[Screenshot and document pointing data]
** start **
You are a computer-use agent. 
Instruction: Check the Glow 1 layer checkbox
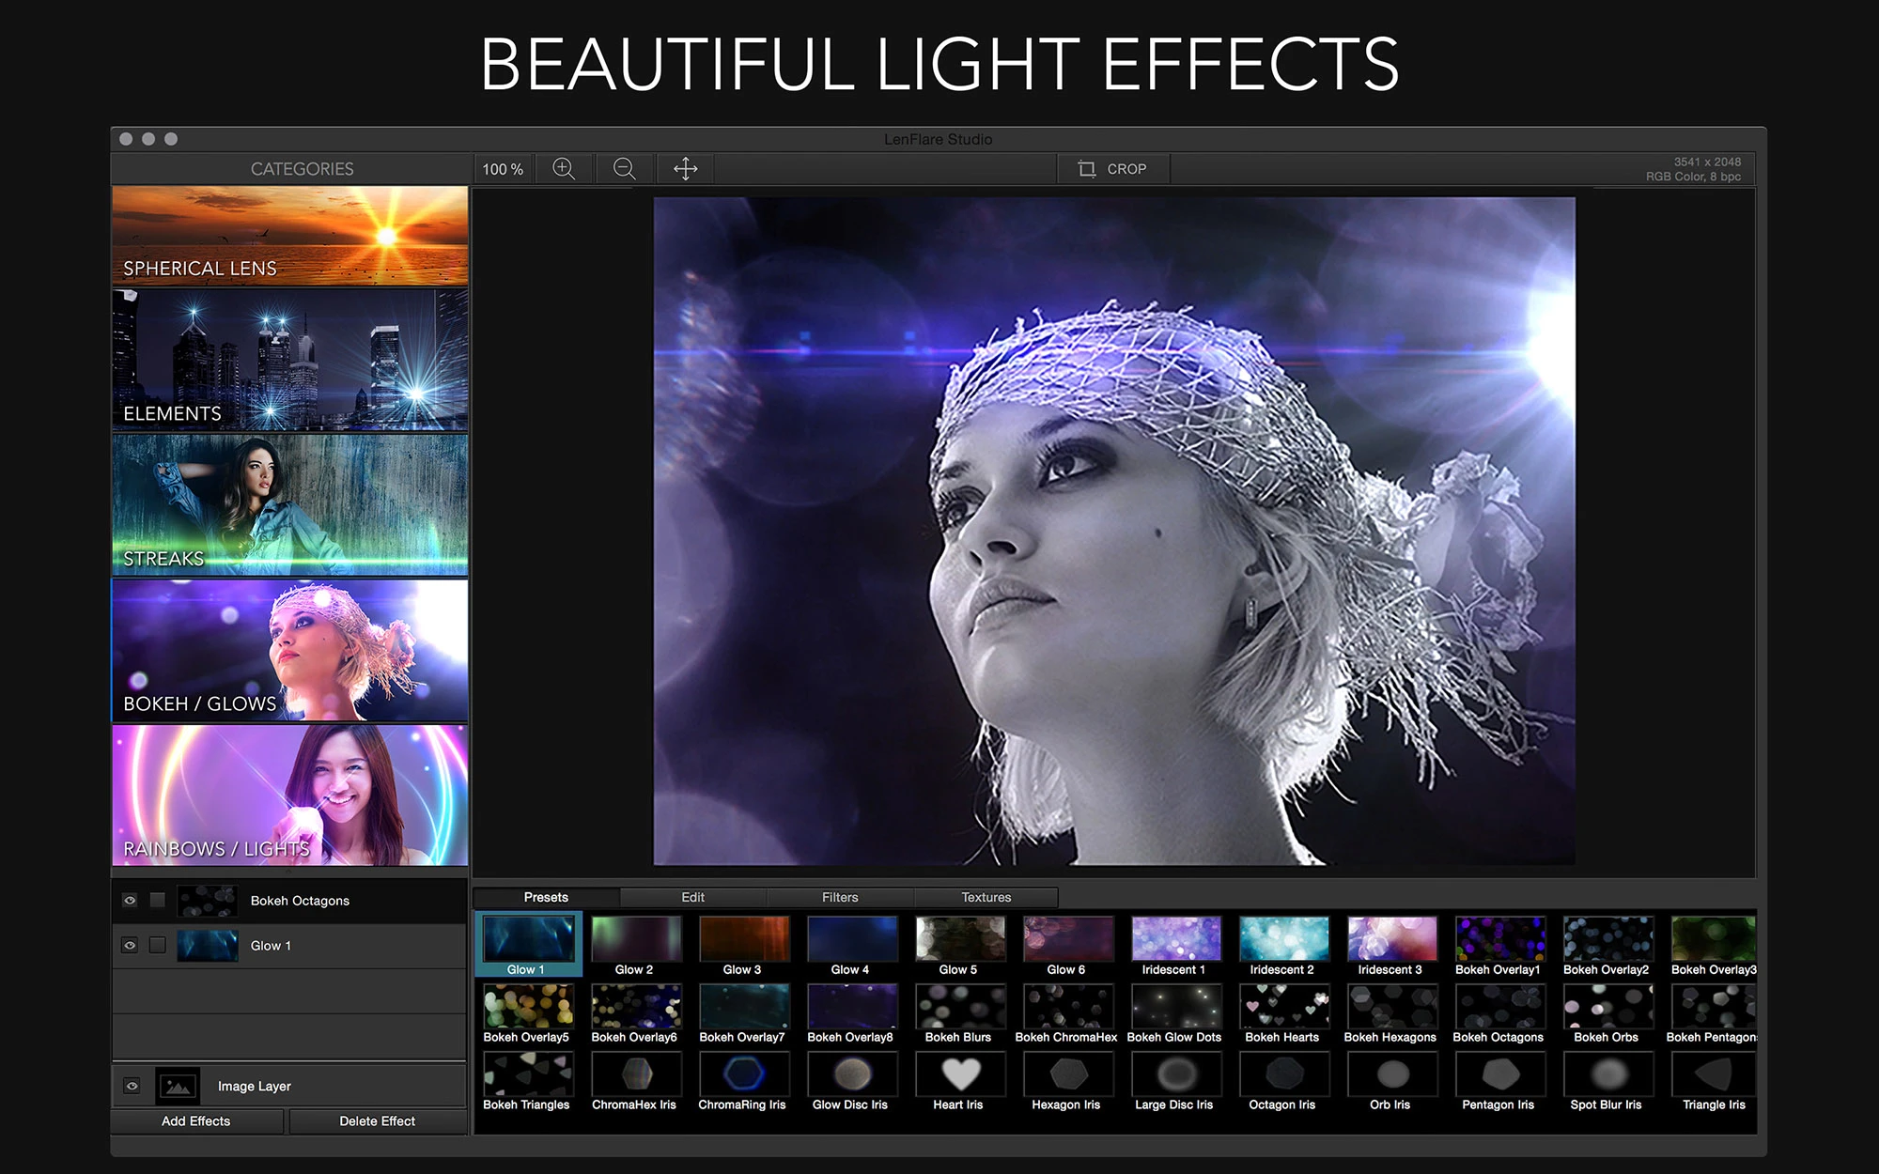[x=158, y=945]
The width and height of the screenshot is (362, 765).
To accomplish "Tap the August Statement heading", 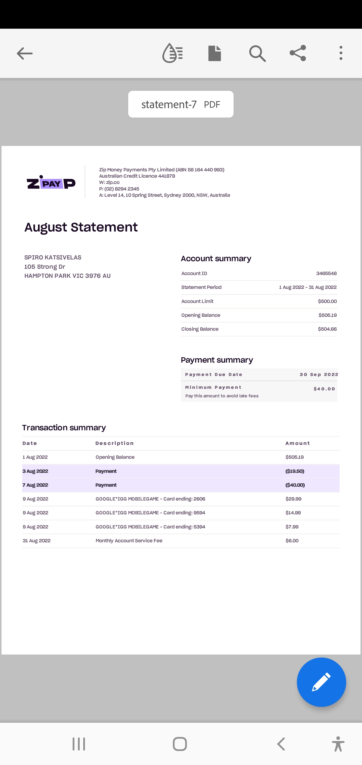I will (81, 227).
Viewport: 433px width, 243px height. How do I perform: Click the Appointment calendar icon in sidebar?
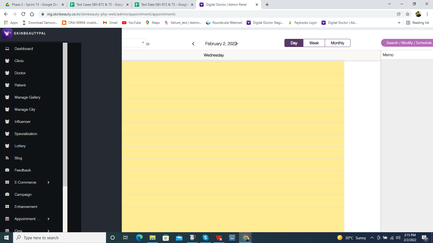pos(7,219)
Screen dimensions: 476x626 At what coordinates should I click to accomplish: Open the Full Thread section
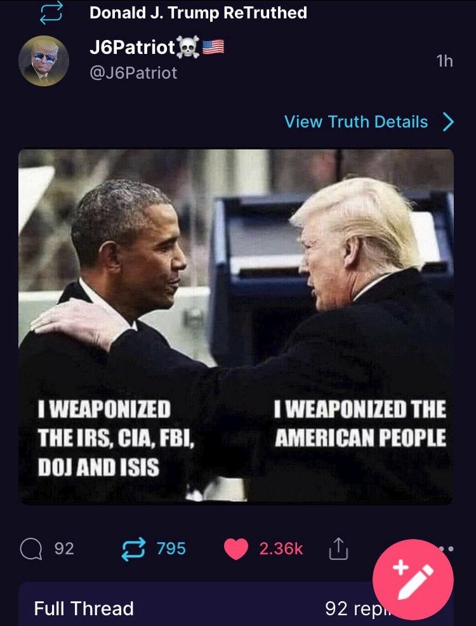(x=236, y=604)
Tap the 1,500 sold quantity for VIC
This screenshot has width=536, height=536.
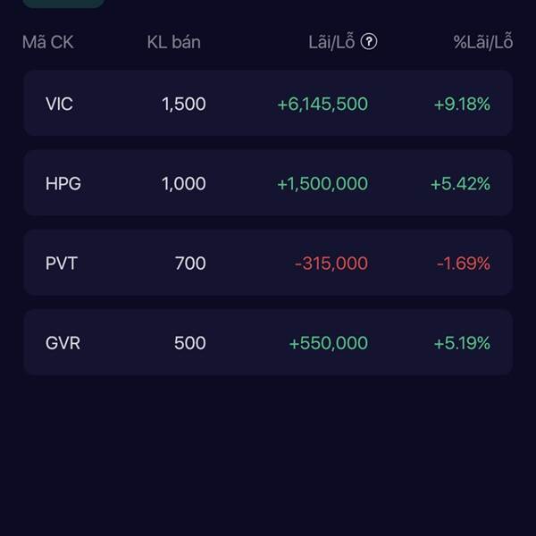click(x=184, y=104)
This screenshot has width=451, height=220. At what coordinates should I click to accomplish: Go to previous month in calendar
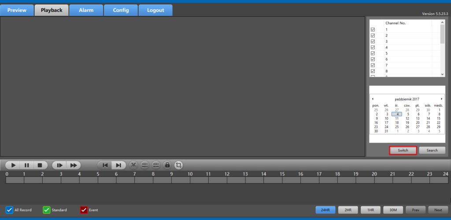tap(373, 99)
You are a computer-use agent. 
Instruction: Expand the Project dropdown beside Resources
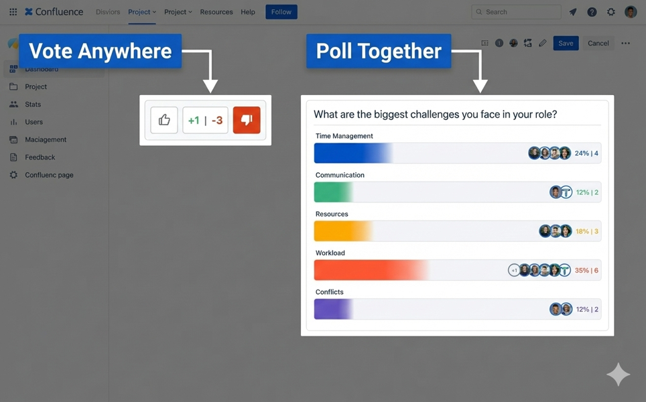pos(178,12)
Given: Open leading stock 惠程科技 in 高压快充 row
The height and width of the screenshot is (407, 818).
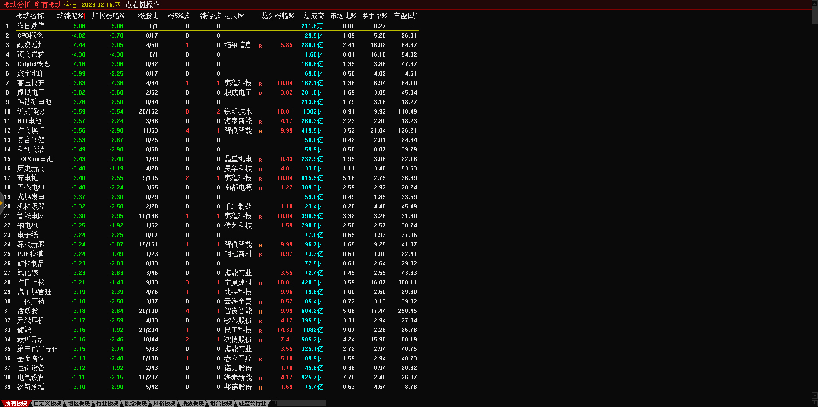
** end **
▶ _Work to do_
Show every line of the records above that contains the string "coordinates", matching case exactly.

▶ _Task solution_
Screen dimensions: 476x626 At what coordinates should I click to accomplish: Open the Full Thread section
This screenshot has width=451, height=220. At what coordinates should I click to accomplish: Go to previous month in calendar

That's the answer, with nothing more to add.